Puzzle for the day, why one particular Glyphicon Halflings icon is acting weird

calendar-icon

Today’s conundrum, why does one particular Glyphicon Halflings icon display differently between browsers? I have several other icons and they are all correctly displaying black and white. Yet this one icon – calendar – on the same page, same code, displays differently across my browsers.
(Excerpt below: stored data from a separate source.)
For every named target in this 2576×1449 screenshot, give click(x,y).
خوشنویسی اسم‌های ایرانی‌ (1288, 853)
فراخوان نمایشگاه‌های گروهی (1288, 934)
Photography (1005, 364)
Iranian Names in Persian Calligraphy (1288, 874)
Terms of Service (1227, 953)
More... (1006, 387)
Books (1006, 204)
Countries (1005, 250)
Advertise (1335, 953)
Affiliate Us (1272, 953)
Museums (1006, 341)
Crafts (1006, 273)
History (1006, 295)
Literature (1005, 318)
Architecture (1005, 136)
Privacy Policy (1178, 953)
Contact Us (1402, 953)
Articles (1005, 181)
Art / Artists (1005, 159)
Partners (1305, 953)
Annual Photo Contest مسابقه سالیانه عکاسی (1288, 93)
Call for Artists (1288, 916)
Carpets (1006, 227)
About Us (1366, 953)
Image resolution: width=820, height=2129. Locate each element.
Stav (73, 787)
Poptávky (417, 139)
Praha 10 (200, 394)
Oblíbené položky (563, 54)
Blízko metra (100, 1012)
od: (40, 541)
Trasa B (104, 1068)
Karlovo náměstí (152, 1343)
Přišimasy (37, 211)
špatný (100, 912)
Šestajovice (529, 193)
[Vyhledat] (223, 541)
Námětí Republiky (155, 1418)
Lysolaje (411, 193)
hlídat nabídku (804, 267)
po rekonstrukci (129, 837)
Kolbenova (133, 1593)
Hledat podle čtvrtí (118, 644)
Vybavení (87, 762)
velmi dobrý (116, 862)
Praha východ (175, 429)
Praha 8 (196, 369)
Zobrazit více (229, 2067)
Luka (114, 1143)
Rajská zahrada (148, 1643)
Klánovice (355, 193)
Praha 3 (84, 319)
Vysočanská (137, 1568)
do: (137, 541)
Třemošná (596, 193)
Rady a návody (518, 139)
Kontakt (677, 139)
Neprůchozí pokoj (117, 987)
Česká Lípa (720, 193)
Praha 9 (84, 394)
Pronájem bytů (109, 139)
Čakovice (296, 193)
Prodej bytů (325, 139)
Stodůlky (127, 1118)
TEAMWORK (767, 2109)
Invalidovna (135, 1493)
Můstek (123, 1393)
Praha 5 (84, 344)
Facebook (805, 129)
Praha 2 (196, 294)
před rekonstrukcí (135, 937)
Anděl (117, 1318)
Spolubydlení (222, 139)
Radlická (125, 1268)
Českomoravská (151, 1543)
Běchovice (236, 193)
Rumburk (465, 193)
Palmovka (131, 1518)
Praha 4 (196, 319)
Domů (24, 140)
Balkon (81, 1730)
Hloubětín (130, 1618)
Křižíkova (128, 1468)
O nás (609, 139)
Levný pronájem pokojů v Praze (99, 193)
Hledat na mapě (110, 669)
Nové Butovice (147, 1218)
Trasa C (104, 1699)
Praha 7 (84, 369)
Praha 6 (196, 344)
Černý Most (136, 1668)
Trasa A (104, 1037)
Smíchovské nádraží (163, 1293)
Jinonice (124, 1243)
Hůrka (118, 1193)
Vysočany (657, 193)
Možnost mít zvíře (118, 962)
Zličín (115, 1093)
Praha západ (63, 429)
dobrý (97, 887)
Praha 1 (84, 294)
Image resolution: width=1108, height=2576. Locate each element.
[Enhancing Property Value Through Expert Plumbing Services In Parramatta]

On FireFox and Safari it displays in colour:

Screen Shot 2014-01-29 at 9.03.15 AM

On IE it displays in black and white:

Screen Shot 2014-01-29 at 9.04.37 AM

On Chrome it doesn’t display at all:

Screen Shot 2014-01-29 at 9.04.12 AM

The markup is straightforward:

Screen Shot 2014-01-29 at 9.11.55 AM

Finally tracked down this answer on Stackoverflow:

There is most likely an issue with inclusion of Glyphicons on BootstrapCDN 3.0.0 version. When 3.0 was released the glyphicons were in a separate repo, and then combined into the Bootstrap baseline again later around 3.0.1.

I updated the CSS CDN include from:

<link href="//netdna.bootstrapcdn.com/bootstrap/3.0.0/css/bootstrap.min.css" rel="stylesheet">

to:

<link href="//netdna.bootstrapcdn.com/bootstrap/3.0.3/css/bootstrap.min.css" rel="stylesheet">

and my calendar icon is now correctly displaying as black and white across all browsers.